De twee tariefschijven in de loon- en inkomstenbelasting zijn 37,10% en 49,5%. De tweede schijf begint bij een inkomen vanaf € 68.507. Tussen 2022 en 2024 wordt het tarief in de eerste schijf verder verlaagd tot uiteindelijk 37,03%.

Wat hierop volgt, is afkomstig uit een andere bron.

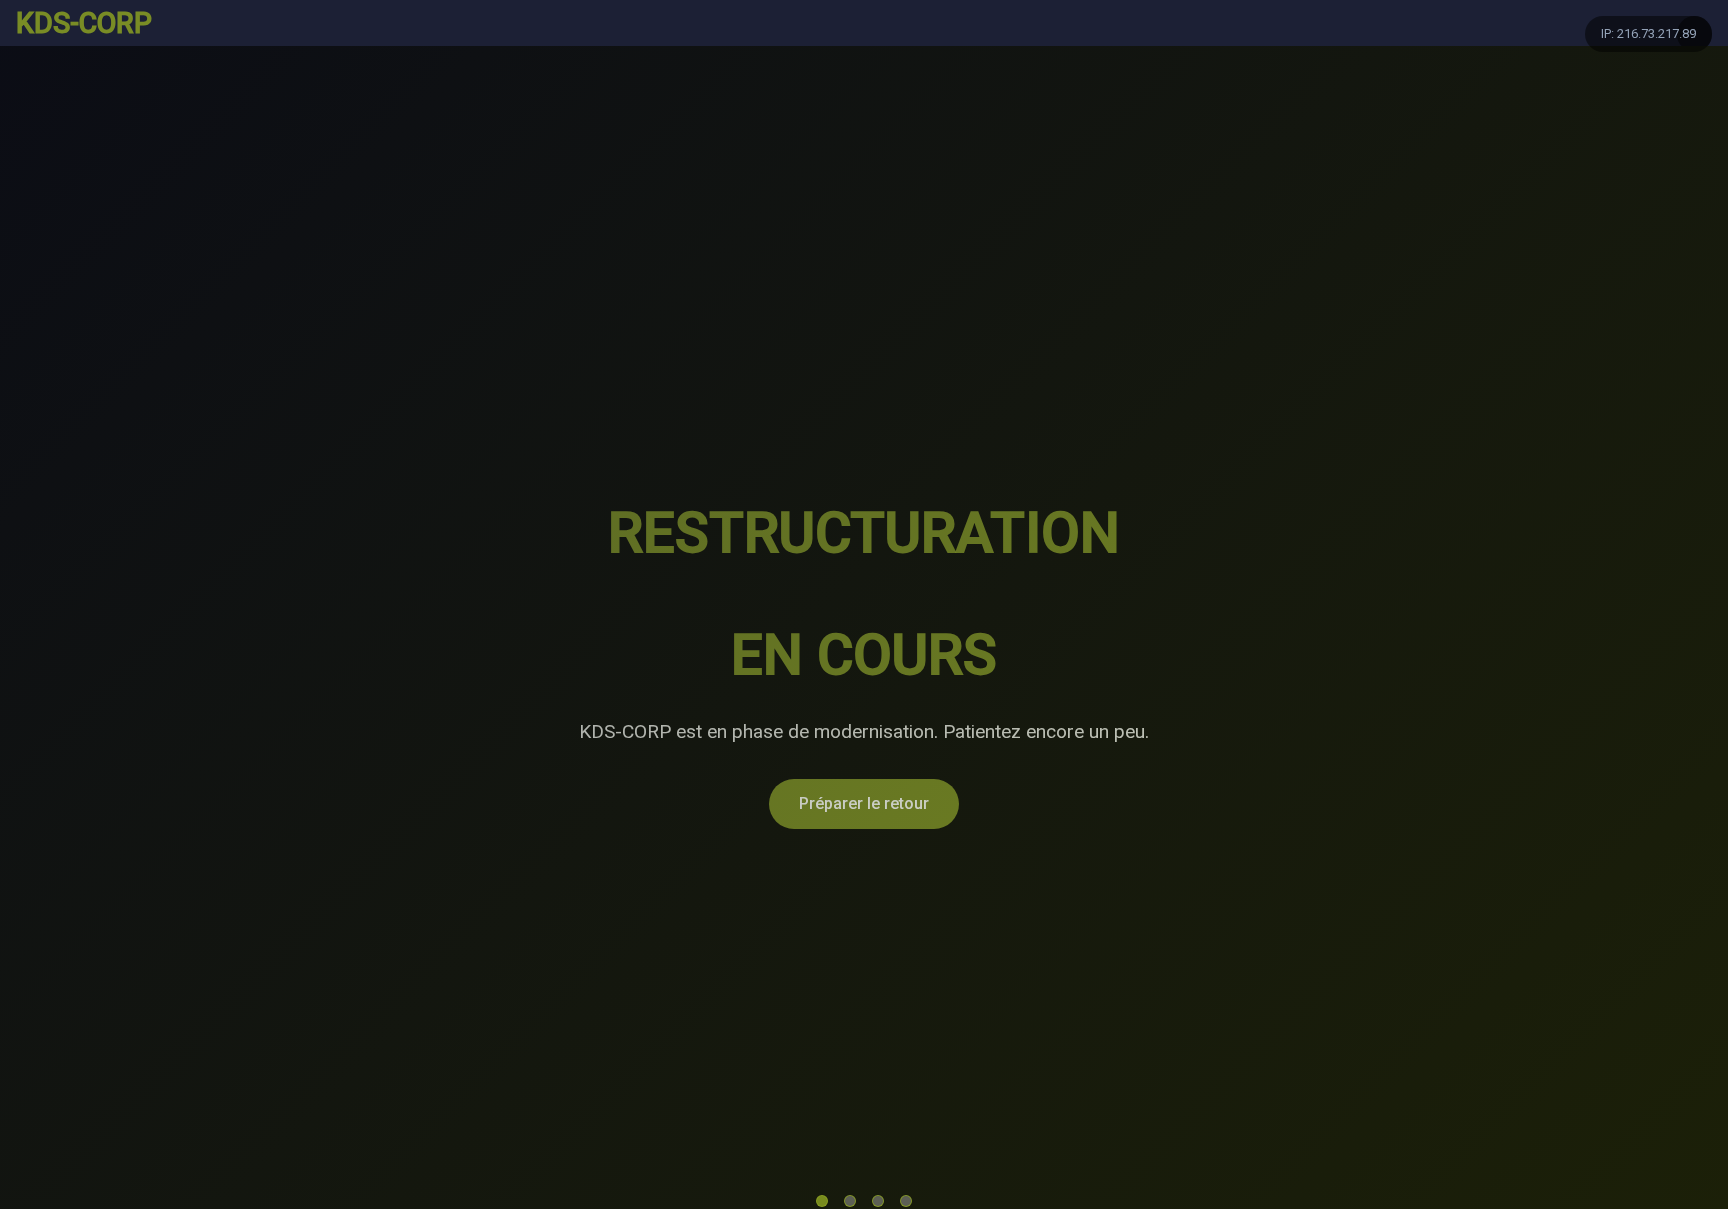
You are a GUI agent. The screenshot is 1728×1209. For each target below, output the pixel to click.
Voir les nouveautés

Gewijzigde heffingskortingen
De belangrijkste heffingskortingen zijn verhoogd. Zo is de maximale algemene heffingskorting verhoogd van € 2.711 in 2020 naar € 2.837 in 2021. Vanaf een inkomen van € 21.043 wordt deze heffingskorting afgebouwd met 5,977%. Daardoor heeft u vanaf een inkomen van € 68.507 geen algemene heffingskorting meer. De maximum arbeidskorting is van € 3.819 in 2020 naar € 4.205 in 2021 gegaan. Ook de arbeidskorting wordt met 6% afgebouwd naar mate uw inkomen stijgt. De afbouw begint bij een arbeidsinkomen (winst, loon of resultaat uit overige werkzaamheden) van € 35.652. De maximale inkomensafhankelijke combinatiekorting (IACK) is verlaagd naar € 2.815 (in 2020: € 2.881). De IACK wordt met 11,45% opgebouwd vanaf een arbeidsinkomen van € 5.153. De maximale ouderenkorting is verhoogd van € 1.622 in 2020 naar € 1.703 in 2021. Vanaf een verzamelinkomen van € 37.970 wordt deze korting met 15% afgebouwd.
Uitbetaling algemene heffingskorting aan partner zonder inkomen verlaagd
Sinds 2009 wordt de uitbetaling van de algemene heffingskorting aan de partner zonder inkomen geleidelijk in 15 jaar met 6,67% per jaar afgebouwd tot nul. Dit betekent dat er in 2021 ten hoogste 13,33% van de algemene heffingskorting wordt uitbetaald aan de partner. Eind 2023 is de zogenoemde ‘aanrechtsubsidie’ geheel afgeschaft.
Let op
De afbouw geldt niet voor de partner die vóór 1963 is geboren.